Feb 18, 2022 | 2:39 PM

PRINCE GEORGE – Food security and growing your own food have been top of mind for many for the past several years, with wildfires and flooding causing severe food shortages locally. But the local Master Gardeners are joining forces with the folks at the Bob Harkins Branch of the Public Library to create a seed library.

“You can go to the David Douglas Botanical Garden’s website and look at what kinds of seeds we will have available. Then you come down here to the library, there will be a cabinet here. You check out your seeds, you fill out an information sheet that you then hand to a librarian so we can keep track and we can stay in contact with you.”

This is not the first seed library in the province so the Master Gardeners have had an opportunity to avoid the pitfalls of past seed libraries.
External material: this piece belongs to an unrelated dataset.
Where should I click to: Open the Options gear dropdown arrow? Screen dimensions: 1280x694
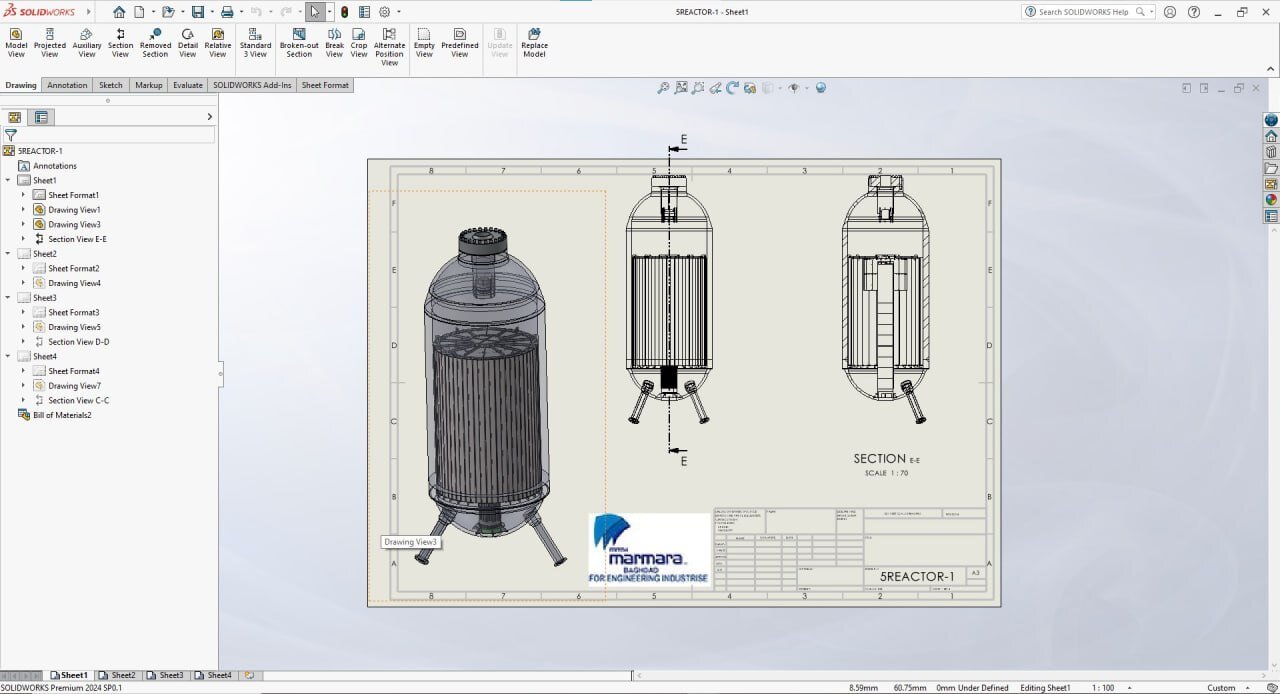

But it is new for this library.

“Just being able to bring food security and a learning for growing our own vegetables is so important,” says Jen Rubadeau with the Prince George Public Library. “So being able to offer not only having resources here but being able to supplement with our own resources. We’ve got of books about gardening.”

But unlike checking out books, you can check out seeds without a library card.

The goal is to help novice gardeners get into gardening without the financial outlay of buying seeds. And the Master Gardeners will help you along the way. From seed to shining seed.

“We will be supporting people along the whole journey. From getting the seed packet into growing it, harvesting and eating some and letting some go to seed and then returning them in the fall back to the library and us because that’s what will stock the seed library next year.”

But don’t expect to find seeds for exotic plants, like ghost peppers. The seeds that will be offered are for plants that grow here naturally and easily.

“You will get a variety of vegetables that grow well in Prince George because we don’t know yet who our members are going to be. We asking you to check out one variety. If you’re going to buy lettuce, only buy one because it will be that much easier for you to be saving seeds if you only grow one variety of seeds and then return them in the fall.”

People will be allowed to borrow five packages of seeds with no more than 1 of each variety. You can then attend a seed-saving workshop or two to learn how to successfully save seeds for your own use and to return to the library.

The new seed library will be launched during Seedy Saturday on March 5th.